Travel West Midlands - the name synonymous with public transport in the region - has been consigned to history.
The decision to rebrand it National Express West Midlands was unveiled yesterday as part of a major initiative by the Birmingham-based transport company National Express UK Limited - the new division of the National Express Group, which moved its head office to the city last month.
The business has operated under the name National Express since the 1970s.
It operates four train franchises including a coach company, airport and commuter shuttle bus services and bus companies in London, Surrey and Dundee.
To date each of its businesses have operated under a different name including Travel West Midlands and Travel Coventry.
But after conducting research with staff and customers, the idea for a new name and logo was developed.
As well as the name change, a new bus and coach livery featuring a new design was revealed yesterday by Richard Bowker, the chief executive of the National Express Group.

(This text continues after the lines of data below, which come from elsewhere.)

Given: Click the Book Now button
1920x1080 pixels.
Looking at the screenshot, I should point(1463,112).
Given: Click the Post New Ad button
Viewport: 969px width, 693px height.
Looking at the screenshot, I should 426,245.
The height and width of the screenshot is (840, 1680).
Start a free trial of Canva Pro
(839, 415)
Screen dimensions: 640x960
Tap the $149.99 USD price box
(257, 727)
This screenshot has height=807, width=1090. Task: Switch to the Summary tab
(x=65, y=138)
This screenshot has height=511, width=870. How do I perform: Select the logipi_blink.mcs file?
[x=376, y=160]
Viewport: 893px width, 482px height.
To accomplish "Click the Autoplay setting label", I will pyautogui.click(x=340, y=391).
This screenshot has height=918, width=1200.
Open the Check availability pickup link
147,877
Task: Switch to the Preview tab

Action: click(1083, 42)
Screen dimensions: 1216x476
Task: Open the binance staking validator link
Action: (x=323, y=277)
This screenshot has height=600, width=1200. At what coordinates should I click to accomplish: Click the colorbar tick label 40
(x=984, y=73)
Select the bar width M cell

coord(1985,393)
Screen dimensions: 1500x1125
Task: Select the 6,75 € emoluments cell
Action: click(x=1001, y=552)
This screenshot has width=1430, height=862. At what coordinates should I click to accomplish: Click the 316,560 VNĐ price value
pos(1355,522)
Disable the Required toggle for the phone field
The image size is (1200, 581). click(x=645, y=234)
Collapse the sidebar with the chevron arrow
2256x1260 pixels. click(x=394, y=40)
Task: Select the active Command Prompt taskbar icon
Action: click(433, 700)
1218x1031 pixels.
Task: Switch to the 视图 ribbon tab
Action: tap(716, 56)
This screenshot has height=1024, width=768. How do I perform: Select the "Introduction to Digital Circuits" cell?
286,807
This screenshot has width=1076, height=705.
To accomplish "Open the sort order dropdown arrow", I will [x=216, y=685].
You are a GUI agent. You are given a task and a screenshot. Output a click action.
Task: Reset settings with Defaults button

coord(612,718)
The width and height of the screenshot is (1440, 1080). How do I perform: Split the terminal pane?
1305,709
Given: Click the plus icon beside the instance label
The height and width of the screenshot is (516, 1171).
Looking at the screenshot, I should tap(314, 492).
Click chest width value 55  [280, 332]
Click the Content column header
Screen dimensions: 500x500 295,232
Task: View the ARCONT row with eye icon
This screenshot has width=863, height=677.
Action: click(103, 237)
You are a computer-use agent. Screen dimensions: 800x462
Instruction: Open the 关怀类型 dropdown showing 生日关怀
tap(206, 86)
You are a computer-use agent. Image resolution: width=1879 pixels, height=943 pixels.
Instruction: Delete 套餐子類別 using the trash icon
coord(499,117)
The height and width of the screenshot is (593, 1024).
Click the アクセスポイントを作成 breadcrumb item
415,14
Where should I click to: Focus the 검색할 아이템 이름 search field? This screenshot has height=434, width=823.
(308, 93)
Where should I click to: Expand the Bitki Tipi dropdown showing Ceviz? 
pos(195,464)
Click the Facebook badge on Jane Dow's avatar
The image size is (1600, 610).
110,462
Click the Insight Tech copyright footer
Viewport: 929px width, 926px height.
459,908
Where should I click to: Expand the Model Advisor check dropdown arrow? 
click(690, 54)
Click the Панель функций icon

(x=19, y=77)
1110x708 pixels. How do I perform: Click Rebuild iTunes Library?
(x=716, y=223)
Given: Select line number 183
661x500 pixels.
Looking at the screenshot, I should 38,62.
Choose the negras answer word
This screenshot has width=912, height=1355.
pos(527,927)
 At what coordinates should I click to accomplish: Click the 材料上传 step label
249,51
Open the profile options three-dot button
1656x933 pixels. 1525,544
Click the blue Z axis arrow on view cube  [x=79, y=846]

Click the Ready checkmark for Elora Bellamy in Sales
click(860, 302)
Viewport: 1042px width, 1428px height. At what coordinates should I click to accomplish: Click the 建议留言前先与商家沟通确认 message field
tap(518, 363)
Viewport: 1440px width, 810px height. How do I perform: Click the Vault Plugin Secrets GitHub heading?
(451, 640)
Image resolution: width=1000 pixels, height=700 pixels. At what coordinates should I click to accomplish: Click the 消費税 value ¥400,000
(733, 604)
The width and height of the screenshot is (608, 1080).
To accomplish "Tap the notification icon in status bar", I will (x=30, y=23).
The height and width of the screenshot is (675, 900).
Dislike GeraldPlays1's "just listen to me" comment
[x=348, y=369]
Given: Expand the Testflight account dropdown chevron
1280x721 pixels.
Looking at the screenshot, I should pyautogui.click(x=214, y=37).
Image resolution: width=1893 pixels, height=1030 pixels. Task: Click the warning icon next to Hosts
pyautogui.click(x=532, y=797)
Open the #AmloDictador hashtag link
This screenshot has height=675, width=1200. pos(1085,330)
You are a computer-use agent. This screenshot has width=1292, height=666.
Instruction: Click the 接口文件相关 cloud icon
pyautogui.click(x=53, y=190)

This design will now be seen on every company bus in the region.
At a launch event outside the Rep Theatre in Birmingham, Mr Bowker explained what the changes meant for the region. "The move to Birmingham is one of the key steps we are taking to realise our vision of Making Travel Simpler for customers," he said.
"Being one business and making integrated decisions means we can simplify the lives of those who travel with us.
"One of the first things we decided to do was to look at our brand identity as we want to create a brand that makes sense to our customers and is easily recognisable as National Express - whichever of our services they travel on.
"It is important to remember this is more than a change of brand name and logo, it is about how we do things."
According to National Express, about one billion journeys a year are made worldwide with the company.
"Our research shows it will make our customers' travel decisions simpler and it will benefit employees as they will be part of one of the biggest travel brands in the UK," Mr Bowker said.
"We know things like providing integrated ticketing options, joined up journeys and more flexible ways to book journeys are important to our customers. Within this new business we will be developing a range of new initiatives that to improve our product offering and to encourage people to leave their car at home and use public transport."
He said an integral part of the "Making Travel Simpler" campaign and the relocation of the headquarters to Birmingham was the integration of the bus and coach operations into one division based in the city and closer work across the train businesses.
National Express is now working on a series of initiatives to bring the businesses together.
Yesterday's launch will enable people who travel by bus to buy a Daysaver for £1.50 instead of £3 and all customers who hold a four-week Adult Travelcard will receive 10 per cent off the National Express coach network.